To address the question of how IDSSs can select explanations to improve user decisions, this paper proposes X-Selector, a method for dynamically selecting which explanations to provide along with an AI prediction. The main characteristic of X-Selector is that it predicts how explanations affect user decision-making for each trial and attempts to guide users to an AI-suggested decision referring to the prediction results. The design of guiding users with explanation selection is inspired by libertarian paternalism [11], the idea of influencing one’s choices to better ones while embracing the autonomy of their decision-making.

This paper also reports user experiments that simulated stock trading with an XAI-based IDSS. In a preliminary experiment, we compared two naive but common strategies—ALL (providing all possible explanations) and ARGMAX (providing only explanations for the AI’s most probable prediction)—against baseline scenarios providing no explanations or no decision support. The results suggest that the ARGMAX strategy works better with high AI accuracy, and ALL is more effective when AI accuracy is lower, indicating that the strategy for selecting explanations affects user performance. In the second experiment, we compared the results of explanations selected by X-Selector with ARGMAX and ALL. The results indicate the potential of X-Selector’s selective explanations to more strongly lead users to suggested decisions and to outperform ARGMAX when AI accuracy is high.

II Background

II-A XAIs for deep learning models

While various methods such as Fuzzy Logic and Evolutionary Computing have been introduced to IDSSs, this paper targets IDSSs with Deep Learning (DL) models. IDSSs driven by DL models are capable of dealing with high-dimensional data such as visual images and are actively studied in diverse fields [12, 13, 14]. Due to their blackbox nature, explainability for DL models is also an area of active research, and this can potentially offer benefits for IDSSs.

There are various forms of explanations depending on the nature of the target AI. Common explanations for visual information processing AIs include presenting saliency maps. The class activation map (CAM) is a widely used method for visualizing a saliency map of convolutional neural network (CNN) layers [15]. It identifies the regions of an input image that contribute the most for a model to classify the image into a particular class.

Language is also a common modality of XAIs, and free-text explanation is becoming rapidly available thanks to the advance of LLMs [16]. LLMs can generate post-hoc explanations for AI predictions.

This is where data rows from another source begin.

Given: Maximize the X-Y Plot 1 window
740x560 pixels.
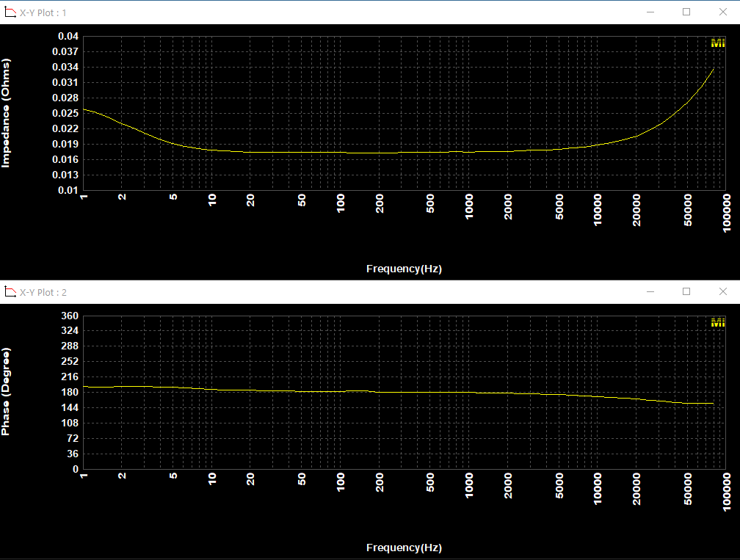Looking at the screenshot, I should click(x=686, y=12).
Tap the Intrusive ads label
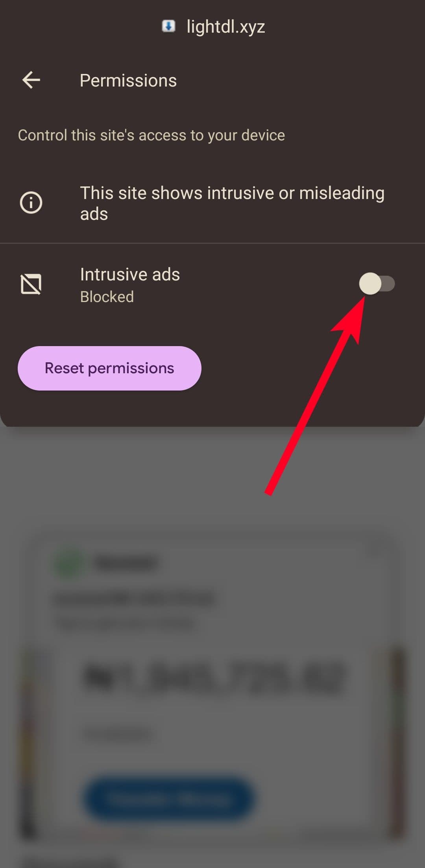425x868 pixels. point(130,274)
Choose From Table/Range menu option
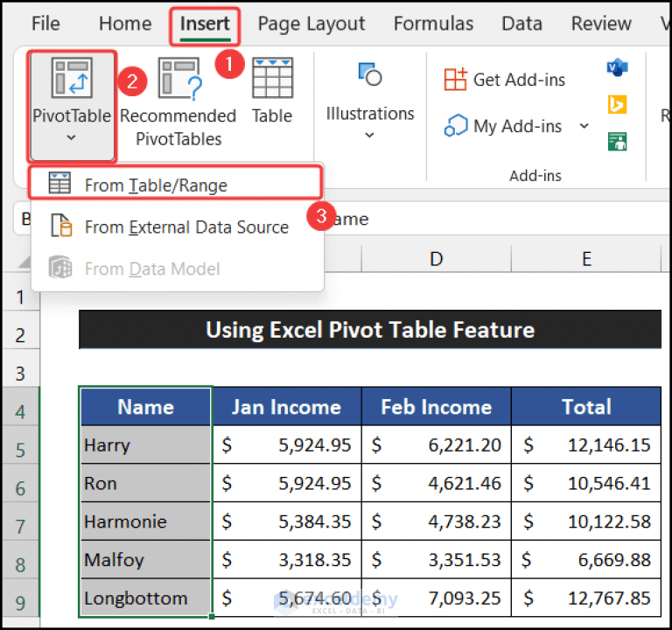Screen dimensions: 672x630 point(175,185)
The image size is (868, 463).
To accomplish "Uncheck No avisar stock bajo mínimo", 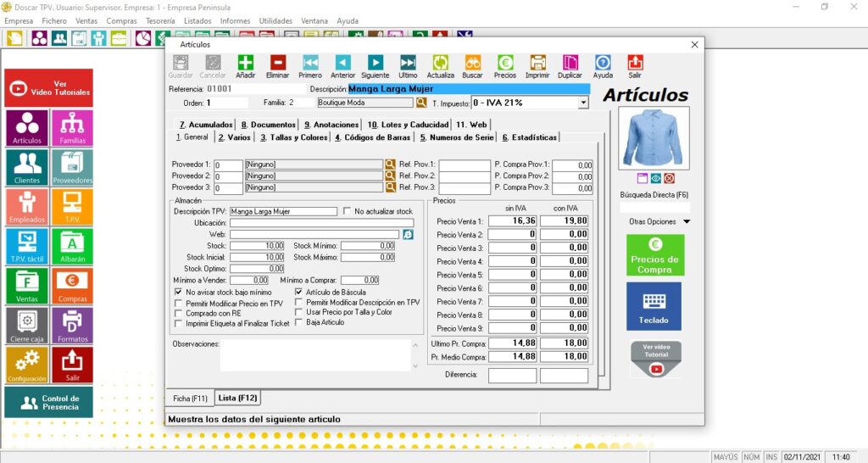I will coord(178,292).
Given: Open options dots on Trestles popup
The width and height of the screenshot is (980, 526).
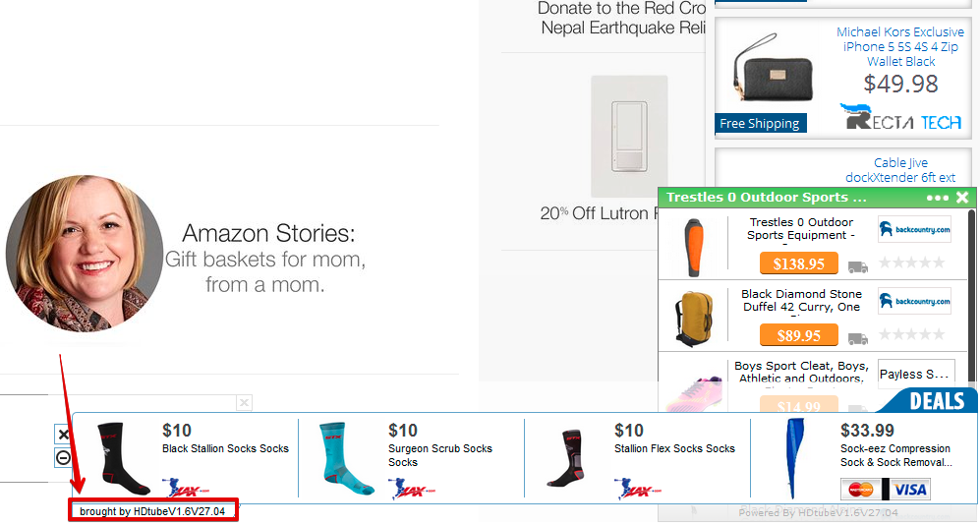Looking at the screenshot, I should [x=937, y=198].
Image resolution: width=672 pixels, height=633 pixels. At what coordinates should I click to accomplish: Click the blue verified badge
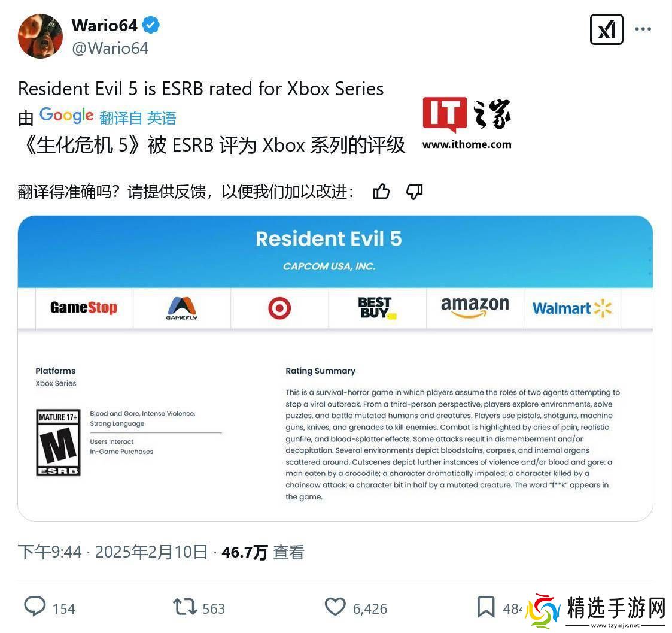[151, 25]

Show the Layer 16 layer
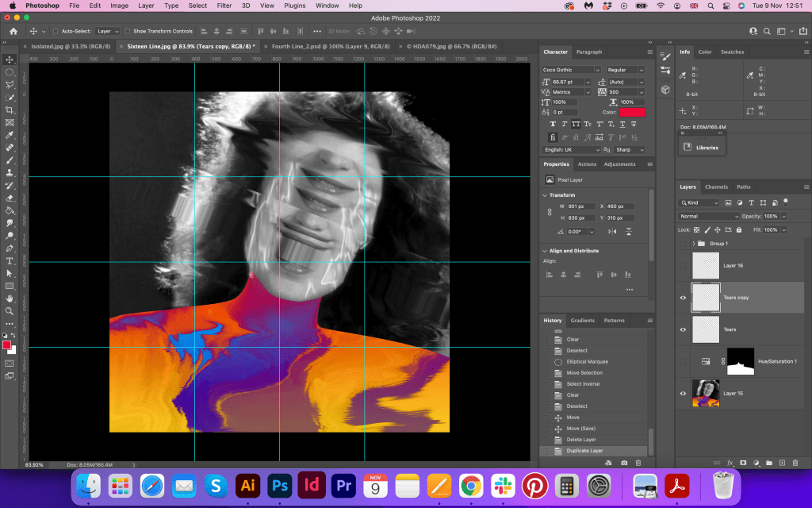pos(683,266)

Here, post-hoc means that the explanations are generated after the AI’s decision-making process has occurred, as opposed to intrinsic methods that generate explanations in an integral part of that process [2].

II-B Human-XAI interaction

The theme of this study involves how to facilitate users’ appropriate use of AI. Avoiding human over/under-reliance on an AI is a fundamental problem of human-AI interaction [17]. Here, over-reliance is a state in which a human overestimates the capability of an AI and blindly follows its decision, whereas under-reliance is a state in which a human misuses an AI even though it can perform well.

Although explanation is believed to generally help people appropriately use AI by providing transparency in AI predictions, previous studies suggest that XAI explanations do not always work positively [18]. Maehigashi et al. demonstrated that presenting AI saliency maps has different effects on user trust in an AI depending on the task difficulty and the interpretability of the saliency map [6]. Herm revealed that the type of XAI explanation strongly influences users’ cognitive load, task performance, and task time [9]. Panigutti et al. conducted a user study with an ontology-based clinical IDSS, and they found that the users were influenced by the explanations despite the low perceived explanation quality [19]. These results suggest potential risks of triggering under-reliance with explanations or, conversely, leading to users blindly following explanations from an IDSS even if the conclusion drawn from the explanations is incorrect.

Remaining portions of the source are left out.